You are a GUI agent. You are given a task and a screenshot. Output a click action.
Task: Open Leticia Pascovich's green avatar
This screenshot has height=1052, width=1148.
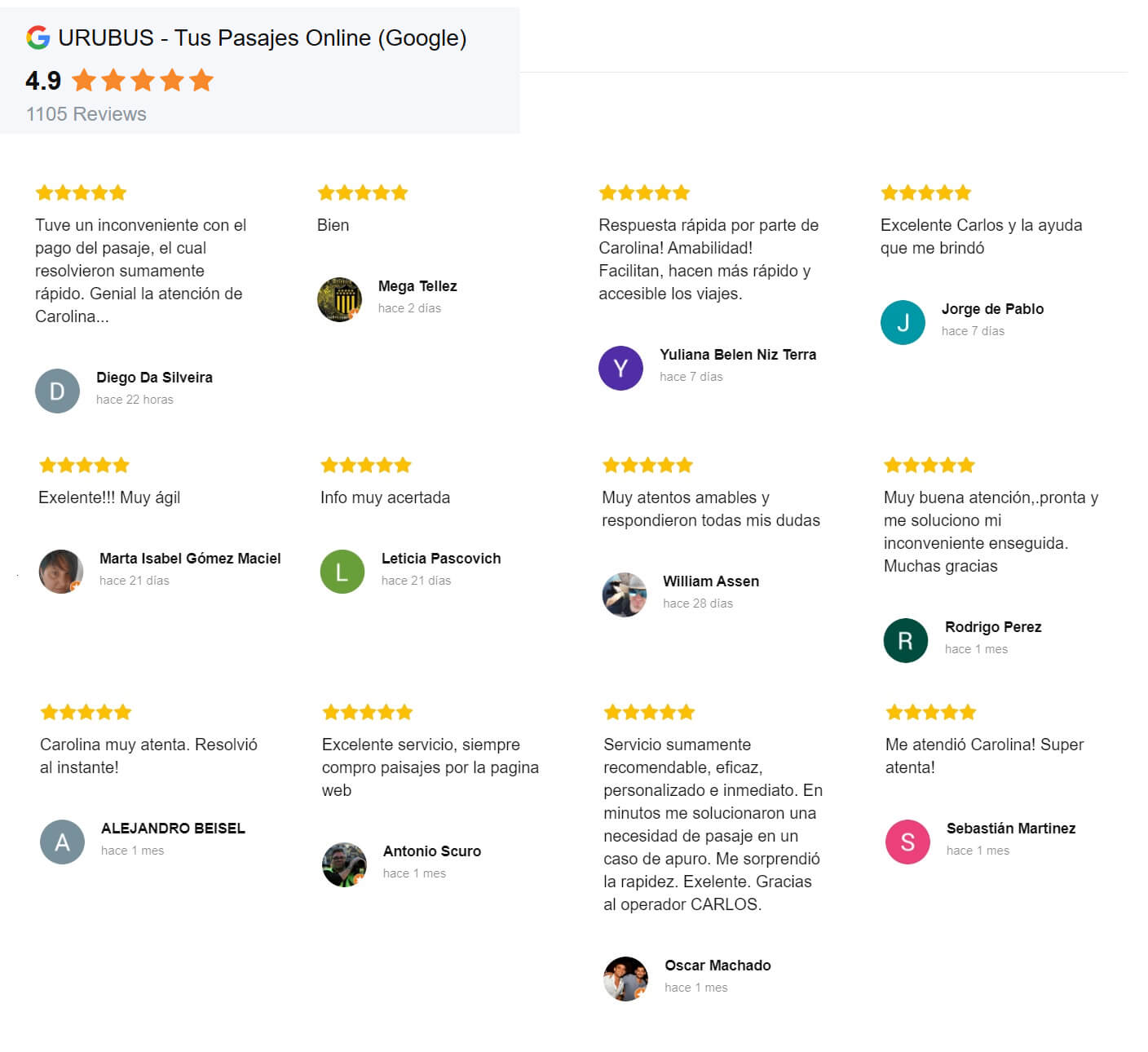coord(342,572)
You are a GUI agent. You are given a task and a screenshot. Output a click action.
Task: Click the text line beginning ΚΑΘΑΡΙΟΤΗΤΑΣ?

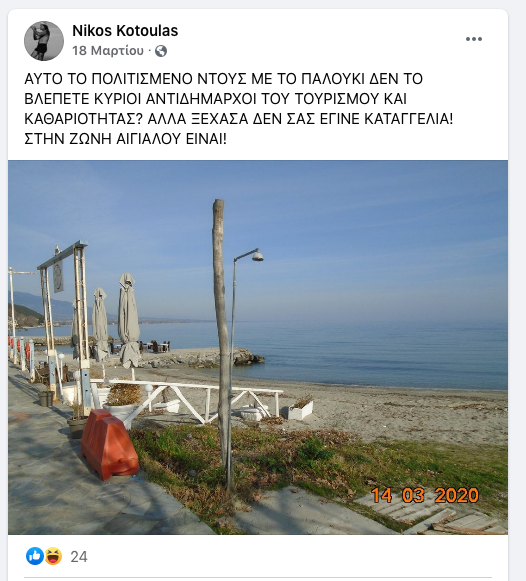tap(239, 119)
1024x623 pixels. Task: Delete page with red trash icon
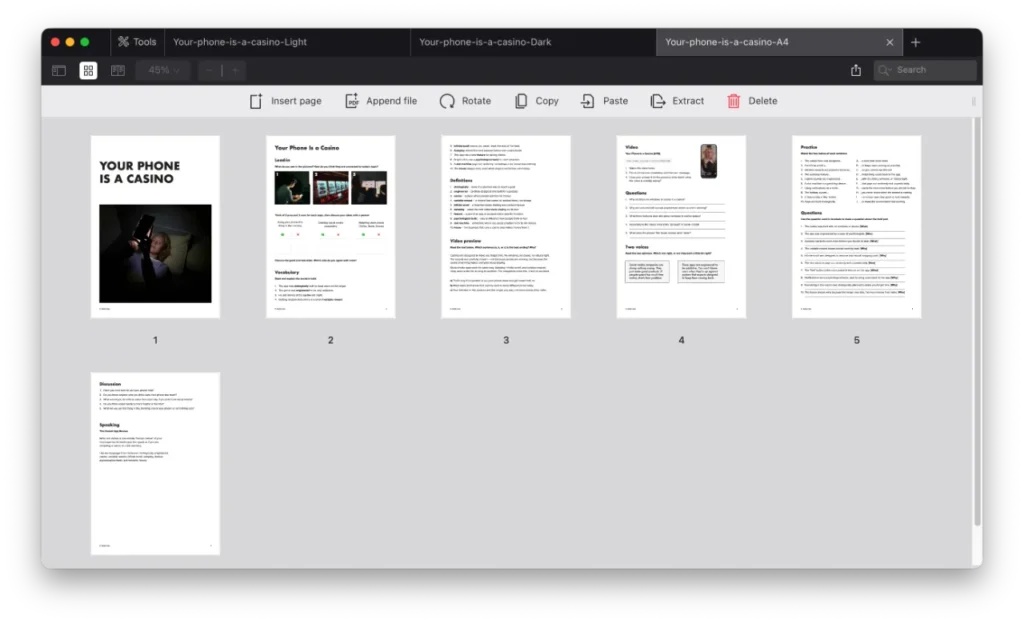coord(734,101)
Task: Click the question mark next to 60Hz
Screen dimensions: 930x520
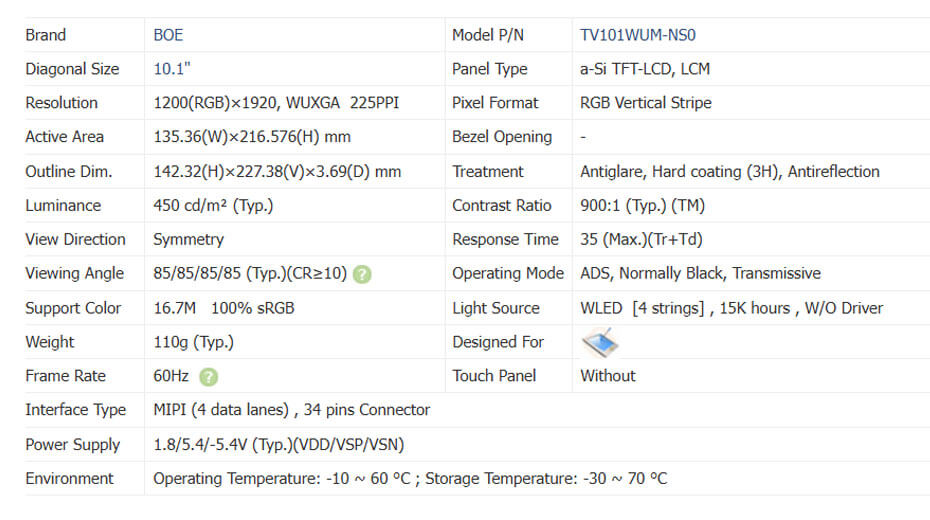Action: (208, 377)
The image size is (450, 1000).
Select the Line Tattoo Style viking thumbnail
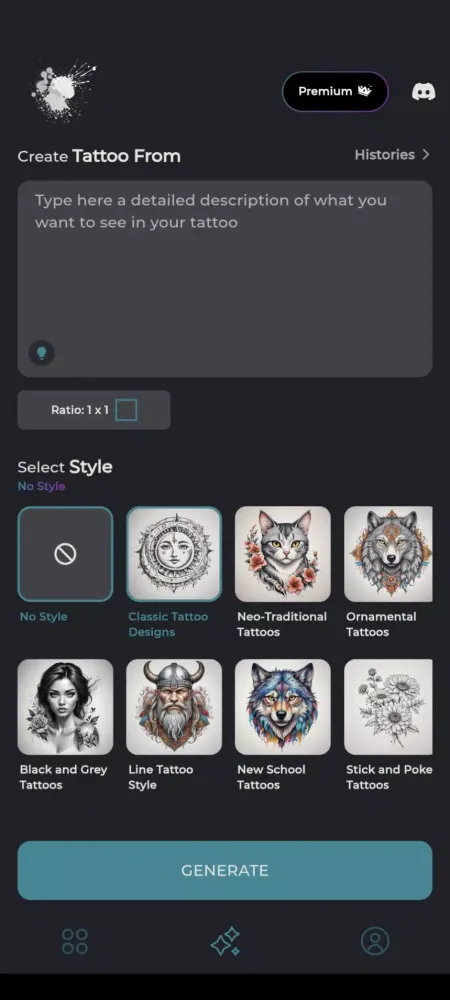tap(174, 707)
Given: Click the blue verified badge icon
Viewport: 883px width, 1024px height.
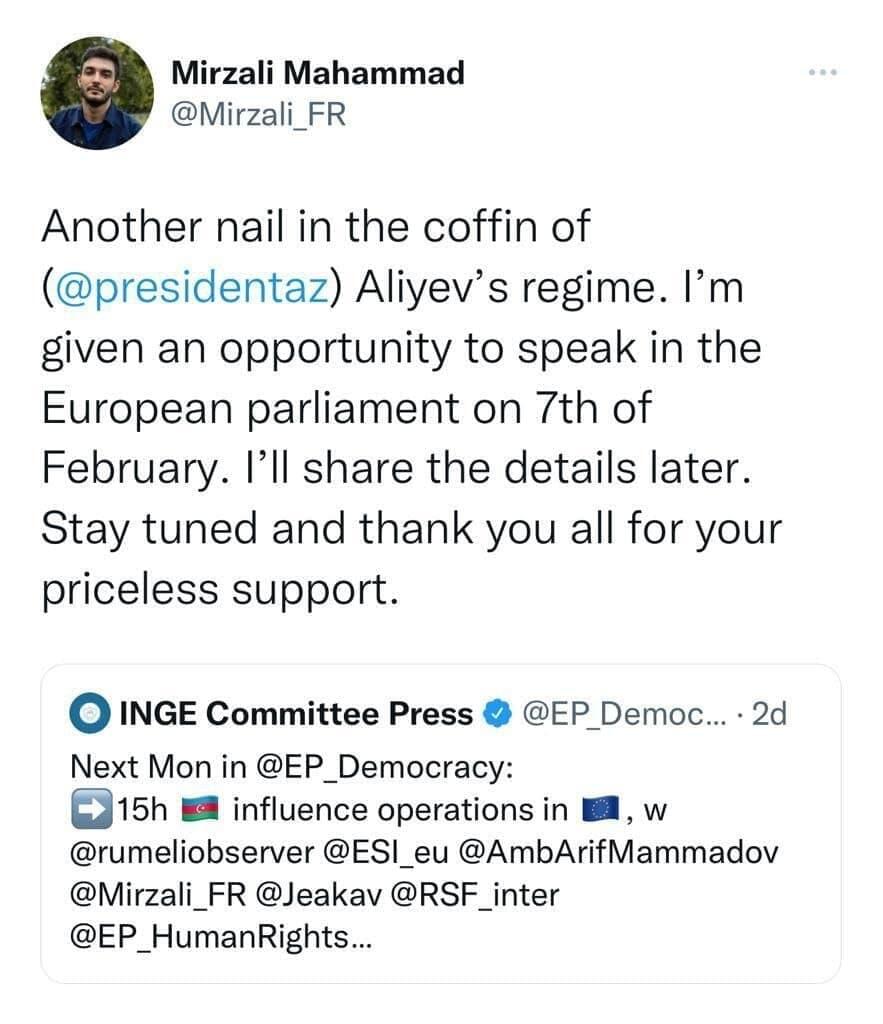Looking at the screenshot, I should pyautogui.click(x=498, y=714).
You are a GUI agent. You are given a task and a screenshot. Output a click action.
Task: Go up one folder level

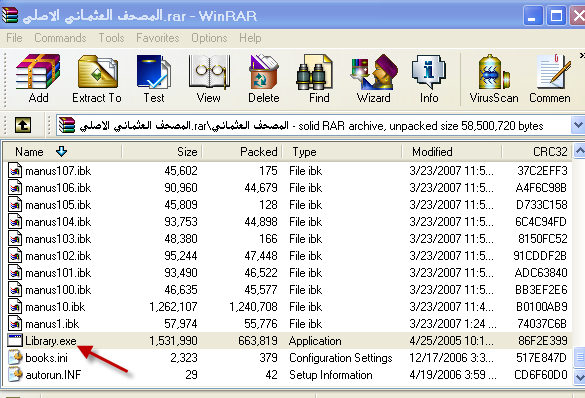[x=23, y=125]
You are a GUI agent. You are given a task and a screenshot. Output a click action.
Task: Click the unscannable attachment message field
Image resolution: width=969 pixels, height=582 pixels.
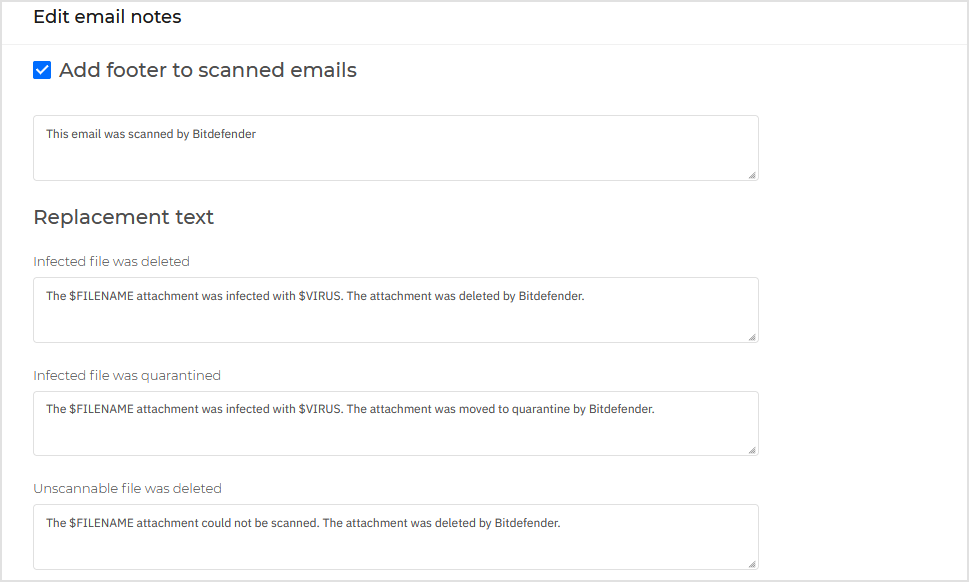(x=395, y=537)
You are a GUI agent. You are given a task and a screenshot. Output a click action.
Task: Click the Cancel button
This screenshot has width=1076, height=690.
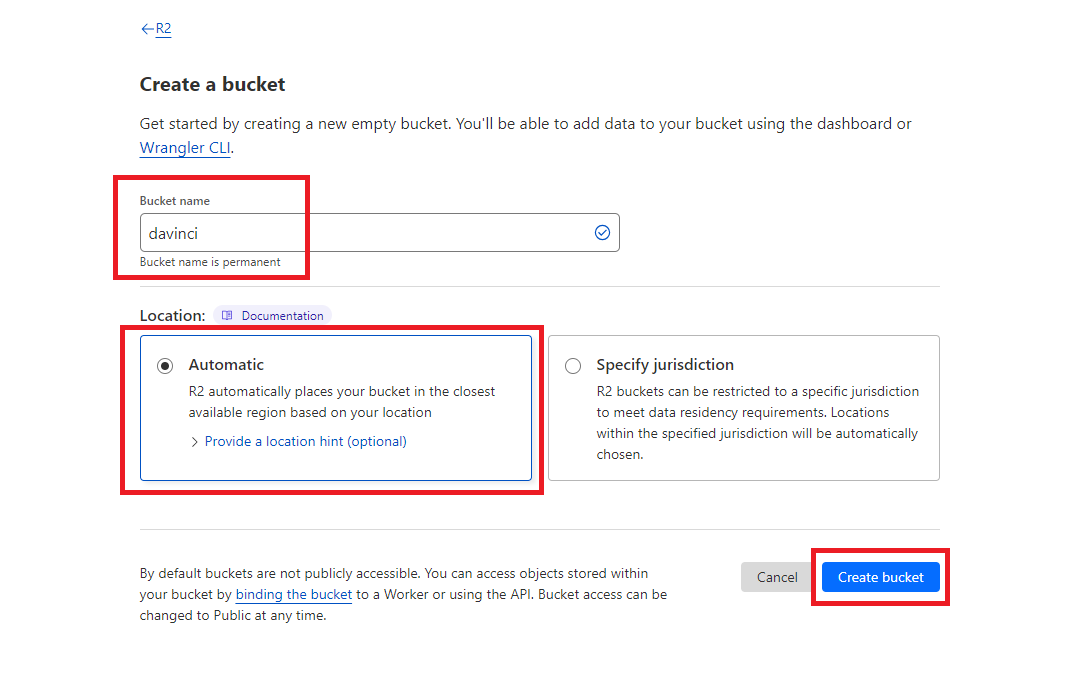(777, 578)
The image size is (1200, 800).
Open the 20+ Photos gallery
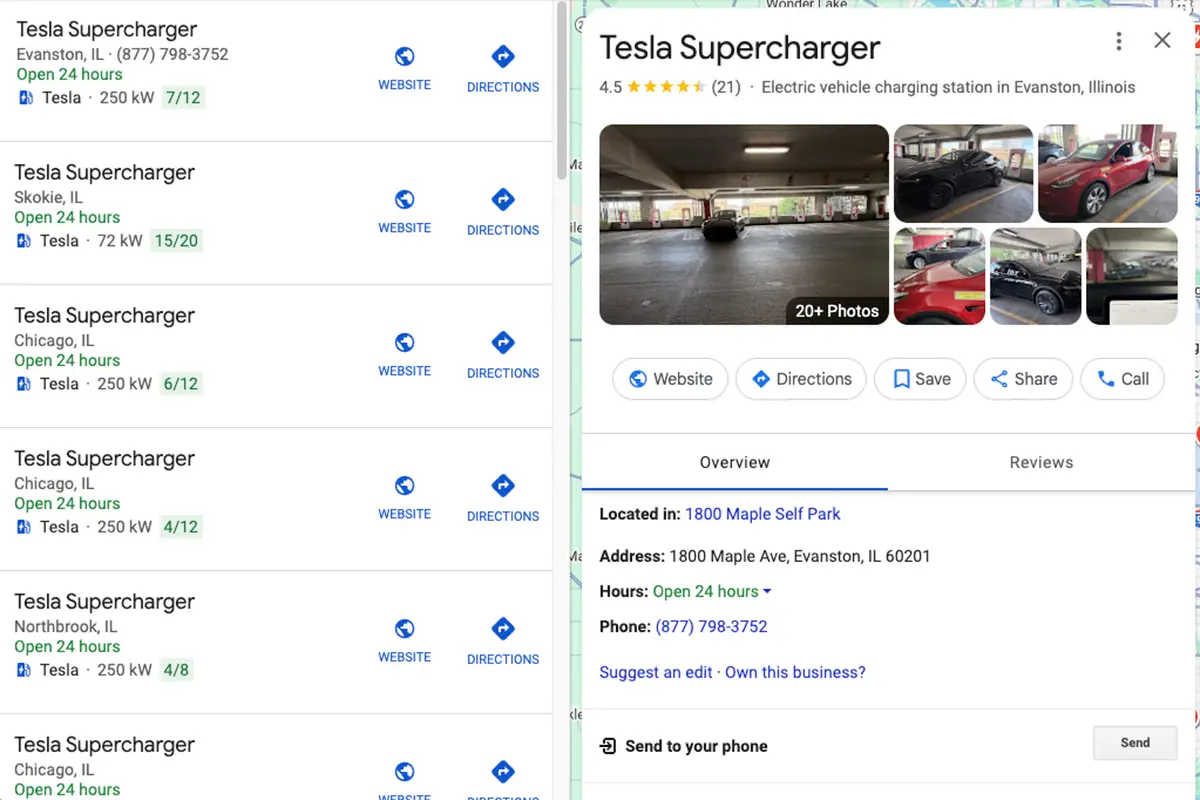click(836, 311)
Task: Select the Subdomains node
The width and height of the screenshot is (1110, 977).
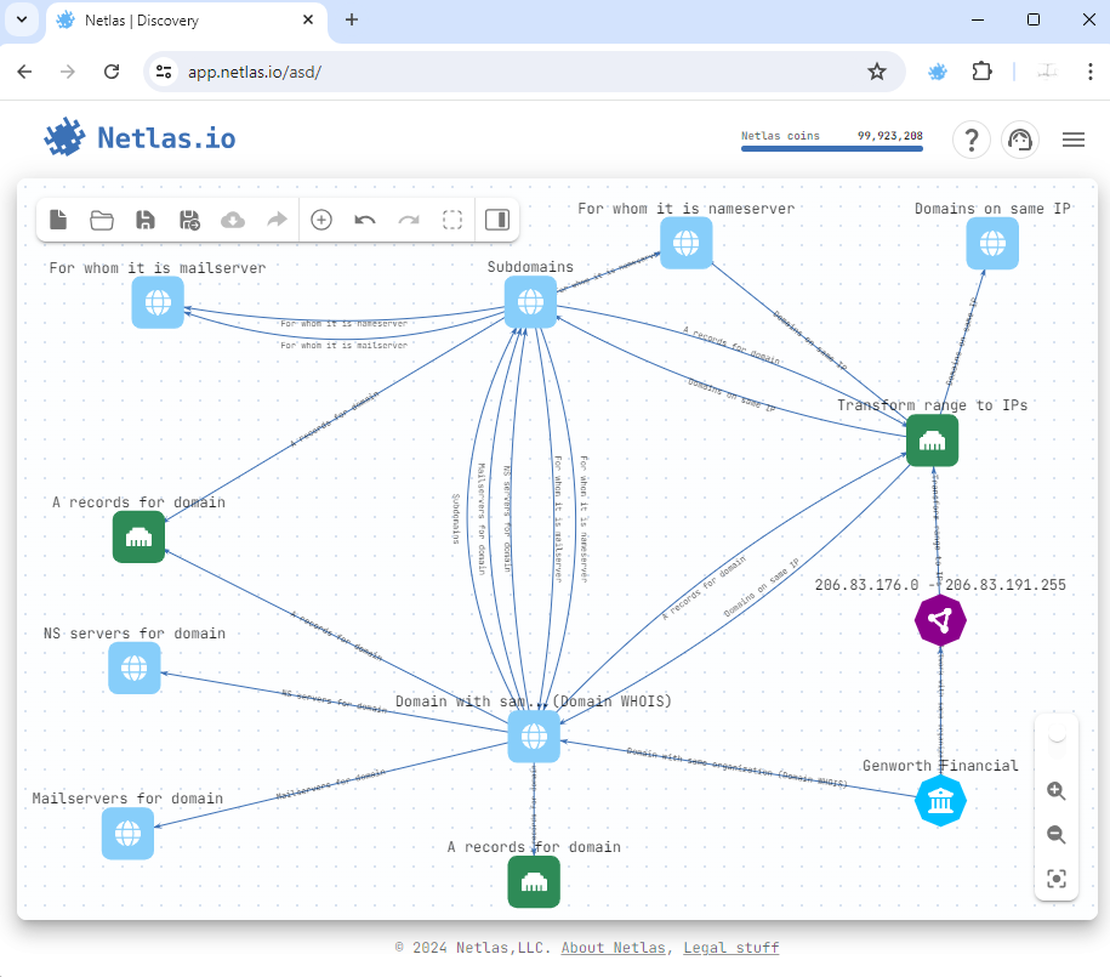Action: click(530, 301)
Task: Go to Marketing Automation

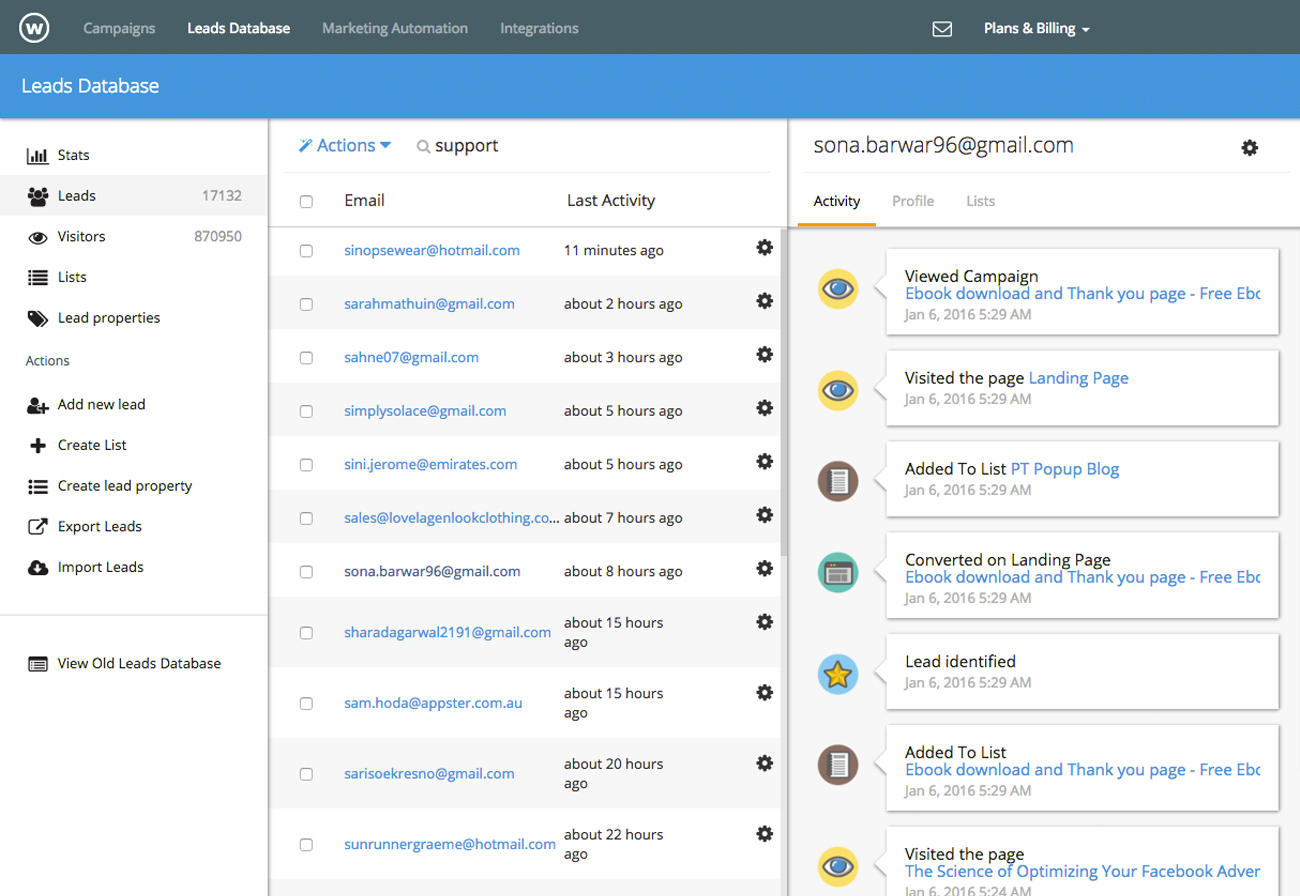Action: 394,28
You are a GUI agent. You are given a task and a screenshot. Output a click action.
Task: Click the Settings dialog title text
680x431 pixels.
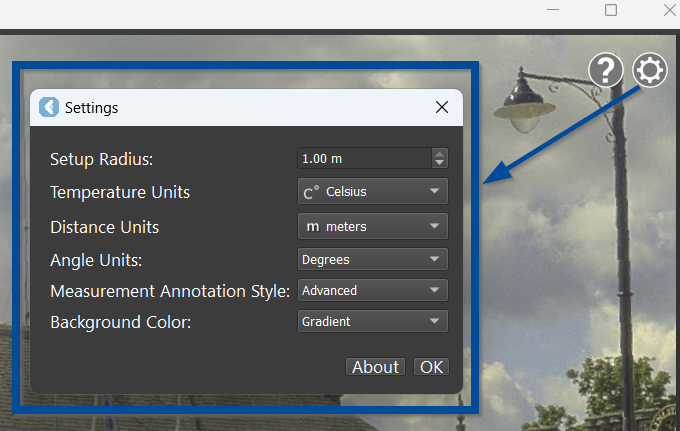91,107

§

Where in the records above does the word "size" appear? Copy each line that holds it.

(Response below):
The image size is (450, 1000).
The image size is (1200, 800).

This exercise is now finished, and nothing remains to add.